Current data in humans suggests that IF may be beneficial for chemotherapy outcomes, particularly for reducing toxicities. IF appears to be safe in appropriately selected patients, and the adverse effects associated with fasting appear to all be of low grade. However, IF has not yet been studied in large, randomized controlled trials, and therefore, definitive conclusions regarding the approach’s safety and efficacy in cancer prevention and treatment cannot be made at this time.


  1. Mattson MP, Longo VD, Harvie M. Impact of intermittent fasting on health and disease processes. Ageing Res Rev. 2017;39:46-58.
  2. Brandhorst S, Longo VD. Fasting and caloric restriction in cancer prevention and treatment. Recent Results Cancer Res. 2016;207:241-266.
  3. Caccialanza R, Cereda E, De Lorenzo F, Farina G, Pedrazzoli P; the AIOM-SINPE-FAVO Working Group. To fast, or not to fast before chemotherapy, that is the question. BMC Cancer. 2018;18:337-341.
  4. Sun L, Li Y-J, Yang X, Gao L, Yi C. Effect of fasting therapy in chemotherapy-protection and tumor suppression: a systematic review.

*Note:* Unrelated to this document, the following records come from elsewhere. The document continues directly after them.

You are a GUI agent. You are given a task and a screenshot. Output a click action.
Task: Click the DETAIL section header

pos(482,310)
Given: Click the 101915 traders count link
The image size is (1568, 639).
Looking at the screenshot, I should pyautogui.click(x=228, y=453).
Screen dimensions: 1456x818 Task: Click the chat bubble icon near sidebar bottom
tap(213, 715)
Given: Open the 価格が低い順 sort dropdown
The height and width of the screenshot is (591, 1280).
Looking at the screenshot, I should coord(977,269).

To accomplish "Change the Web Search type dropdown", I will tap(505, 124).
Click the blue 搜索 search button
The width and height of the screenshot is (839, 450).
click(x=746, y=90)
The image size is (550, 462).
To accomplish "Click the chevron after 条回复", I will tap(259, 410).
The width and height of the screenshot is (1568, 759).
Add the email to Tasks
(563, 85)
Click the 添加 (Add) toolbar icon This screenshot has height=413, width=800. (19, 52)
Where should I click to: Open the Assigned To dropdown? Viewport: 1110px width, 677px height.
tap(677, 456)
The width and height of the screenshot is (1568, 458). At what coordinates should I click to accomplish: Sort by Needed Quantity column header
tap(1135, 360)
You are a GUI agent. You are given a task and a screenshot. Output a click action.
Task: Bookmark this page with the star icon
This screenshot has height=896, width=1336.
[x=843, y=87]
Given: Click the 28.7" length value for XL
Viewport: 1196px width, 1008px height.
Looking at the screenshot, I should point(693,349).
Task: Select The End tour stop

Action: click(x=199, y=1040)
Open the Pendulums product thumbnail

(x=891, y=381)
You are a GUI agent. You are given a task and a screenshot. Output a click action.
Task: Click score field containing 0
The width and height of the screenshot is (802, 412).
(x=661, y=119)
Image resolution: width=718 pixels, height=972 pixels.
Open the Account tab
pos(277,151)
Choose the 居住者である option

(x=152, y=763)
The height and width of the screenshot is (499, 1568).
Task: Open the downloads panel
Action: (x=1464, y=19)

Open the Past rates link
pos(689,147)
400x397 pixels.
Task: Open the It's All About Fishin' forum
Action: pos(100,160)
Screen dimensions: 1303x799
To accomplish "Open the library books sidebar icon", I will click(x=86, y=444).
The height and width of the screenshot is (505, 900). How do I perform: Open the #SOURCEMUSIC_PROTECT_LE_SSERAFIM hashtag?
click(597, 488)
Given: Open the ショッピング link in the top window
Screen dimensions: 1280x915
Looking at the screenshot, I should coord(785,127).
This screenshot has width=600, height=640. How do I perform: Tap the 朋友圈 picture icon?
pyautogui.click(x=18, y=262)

Transl Cancer Res. 2017;6:354-365. doi: 10.21037/tcr.2017.03.35
  5. Lv M, Zhu X, Wang H, Wang F, Guan W. Roles of caloric restriction, ketogenic diet and intermittent fasting during initiation, progression and metastasis of cancer in animal models: a systematic review and meta-analysis. PLoS ONE. 2014;9(12):e115147.
  6. Safdie FM, Dorff T, Quinn D, et al. Fasting and cancer treatment in humans: a case series report. Aging (Albany NY). 2009;1(12):988-1007.
  7. de Groot S, Vreeswijk MPG, Welters MJP, et al. The effects of short-term fasting on tolerance to (neo) adjuvant chemotherapy in HER2-negative breast cancer patients: a randomized pilot study. BMC Cancer. 2015;15:652.
  8. Dorff TB, Groshen S, Garcia A, et al. Safety and feasibility of fasting in combination with platinum-based chemotherapy. BMC Cancer. 2016;16:360.
  9. Bauersfeld SP, Kessler CS, Wischnewsky M, et al. The effects of short-term fasting on quality of life and tolerance to chemotherapy in patients with breast and ovarian cancer: a randomized cross-over pilot study. BMC Cancer. 2018;18(1):476.